Prompt ::
From the entries below, reproduce exactly the line containing "(F7) printer button", the line containing "Task: Click the PR Automation logo", and every line in between, with nothing added.

Materials provided ::

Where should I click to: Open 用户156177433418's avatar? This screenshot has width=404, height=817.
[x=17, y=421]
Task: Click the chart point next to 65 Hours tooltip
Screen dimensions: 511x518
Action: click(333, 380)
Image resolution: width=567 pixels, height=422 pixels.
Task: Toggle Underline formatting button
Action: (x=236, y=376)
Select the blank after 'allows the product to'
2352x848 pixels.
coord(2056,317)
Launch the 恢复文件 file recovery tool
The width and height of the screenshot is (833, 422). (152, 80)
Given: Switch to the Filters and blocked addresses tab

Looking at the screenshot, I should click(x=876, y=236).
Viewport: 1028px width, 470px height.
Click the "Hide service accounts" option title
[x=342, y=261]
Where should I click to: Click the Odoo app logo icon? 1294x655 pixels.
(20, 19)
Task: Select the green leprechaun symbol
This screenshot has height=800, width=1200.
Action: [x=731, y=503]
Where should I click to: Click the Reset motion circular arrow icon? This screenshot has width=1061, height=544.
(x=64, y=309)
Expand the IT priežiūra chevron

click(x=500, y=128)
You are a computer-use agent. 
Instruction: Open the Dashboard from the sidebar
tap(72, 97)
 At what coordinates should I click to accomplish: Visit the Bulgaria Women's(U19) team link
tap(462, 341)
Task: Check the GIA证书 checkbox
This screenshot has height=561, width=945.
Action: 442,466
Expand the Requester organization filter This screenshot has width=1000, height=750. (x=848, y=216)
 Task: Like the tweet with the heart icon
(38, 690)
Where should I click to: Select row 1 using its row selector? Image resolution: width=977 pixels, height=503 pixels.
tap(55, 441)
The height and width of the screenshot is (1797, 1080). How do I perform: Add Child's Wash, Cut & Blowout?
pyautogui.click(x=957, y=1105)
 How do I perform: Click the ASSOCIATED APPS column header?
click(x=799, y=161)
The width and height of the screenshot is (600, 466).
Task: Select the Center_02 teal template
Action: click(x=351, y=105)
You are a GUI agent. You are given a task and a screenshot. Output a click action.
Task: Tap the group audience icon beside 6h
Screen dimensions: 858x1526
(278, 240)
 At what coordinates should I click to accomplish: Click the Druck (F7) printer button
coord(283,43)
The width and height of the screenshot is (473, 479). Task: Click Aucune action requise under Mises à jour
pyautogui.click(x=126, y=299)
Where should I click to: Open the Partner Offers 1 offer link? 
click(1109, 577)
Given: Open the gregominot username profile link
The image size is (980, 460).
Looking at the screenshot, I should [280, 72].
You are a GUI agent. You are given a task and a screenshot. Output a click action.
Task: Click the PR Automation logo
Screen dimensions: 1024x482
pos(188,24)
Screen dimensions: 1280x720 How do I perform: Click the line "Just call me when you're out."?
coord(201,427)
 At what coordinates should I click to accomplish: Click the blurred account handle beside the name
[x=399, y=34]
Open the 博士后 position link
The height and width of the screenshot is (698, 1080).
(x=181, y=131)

Solution below ::
 At what coordinates should I click to accomplish: Click the Druck (F7) printer button
coord(283,43)
The width and height of the screenshot is (473, 479). Task: Click Aucune action requise under Mises à jour
pyautogui.click(x=126, y=299)
Where should I click to: Open the Partner Offers 1 offer link? 
click(1109, 577)
Given: Open the gregominot username profile link
The image size is (980, 460).
Looking at the screenshot, I should [280, 72].
You are a GUI agent. You are given a task and a screenshot. Output a click action.
Task: Click the PR Automation logo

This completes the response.